**About this exercise**. The expected result is the full set of records, copied precisely, with images dropped.

[[ Listed records, beginning ]]

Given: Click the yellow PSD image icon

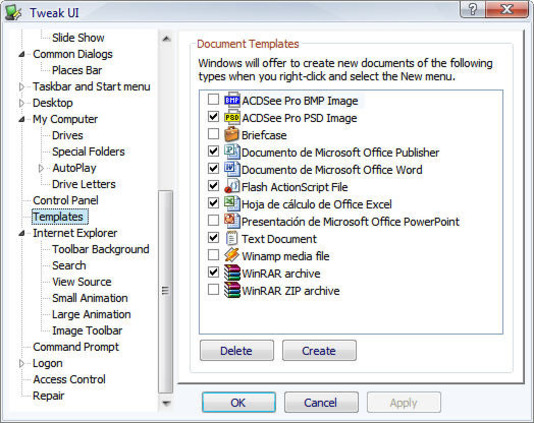Looking at the screenshot, I should (232, 118).
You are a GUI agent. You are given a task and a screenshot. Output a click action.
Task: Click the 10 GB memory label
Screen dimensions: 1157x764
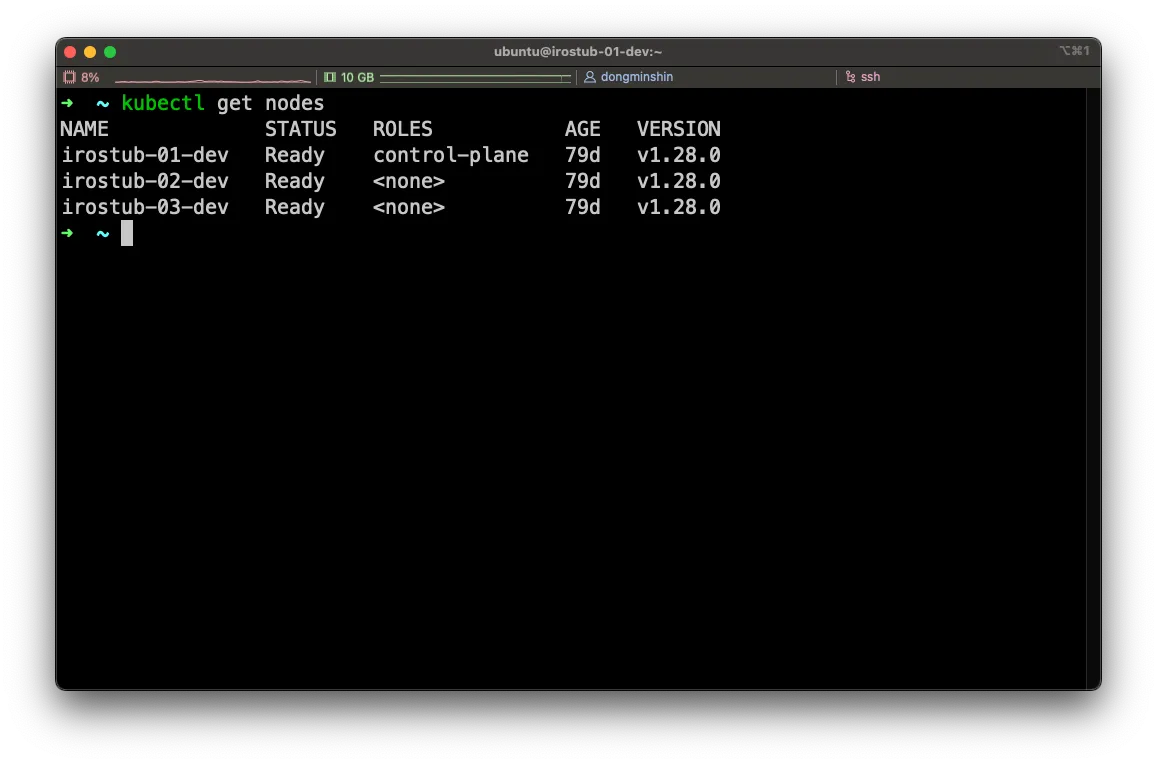pyautogui.click(x=357, y=77)

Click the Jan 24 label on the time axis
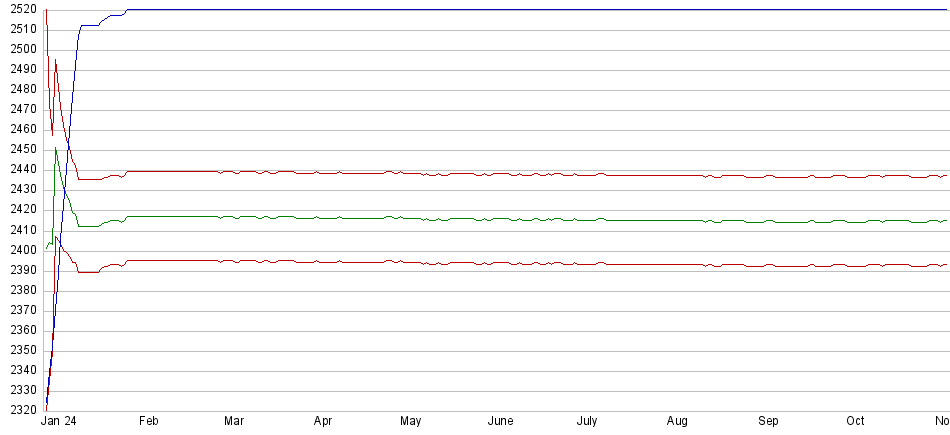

[[ Listed records, end ]]

**Completed task**.
Given: Click the yellow PSD image icon

Looking at the screenshot, I should (232, 118).
You are a GUI agent. You are given a task and a screenshot. Output a click action.
Task: Click the 10 GB memory label
Screen dimensions: 1157x764
pyautogui.click(x=357, y=77)

Click the Jan 24 label on the time axis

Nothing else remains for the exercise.